WHAT YOU HAVE TO DO ▸ Leave the pictures out while you restate every entry below word for word.

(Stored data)
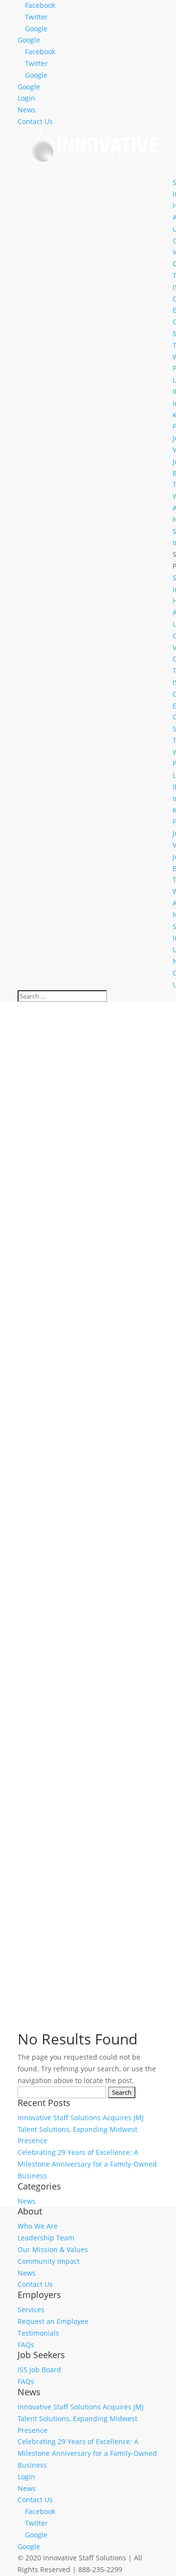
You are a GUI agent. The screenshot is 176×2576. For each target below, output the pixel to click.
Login (26, 98)
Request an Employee (53, 2321)
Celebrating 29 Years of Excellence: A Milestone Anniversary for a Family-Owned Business (87, 2164)
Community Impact (49, 2261)
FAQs (26, 2344)
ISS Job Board (39, 2369)
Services (31, 2309)
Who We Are (38, 2226)
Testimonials (38, 2333)
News (27, 109)
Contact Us (35, 121)
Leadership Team (46, 2237)
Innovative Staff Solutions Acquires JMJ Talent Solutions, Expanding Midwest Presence (81, 2129)
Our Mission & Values (53, 2249)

RESPONSE BOX ▸
You are a GUI agent. The screenshot is 176×2576. For each target below, output the pixel to click.
Login (26, 98)
Request an Employee (53, 2321)
Celebrating 29 Years of Excellence: A Milestone Anniversary for a Family-Owned Business (87, 2164)
Community Impact (49, 2261)
FAQs (26, 2344)
ISS Job Board (39, 2369)
Services (31, 2309)
Who We Are (38, 2226)
Testimonials (38, 2333)
News (27, 109)
Contact Us (35, 121)
Leadership Team (46, 2237)
Innovative Staff Solutions Acquires JMJ Talent Solutions, Expanding Midwest Presence (81, 2129)
Our Mission & Values (53, 2249)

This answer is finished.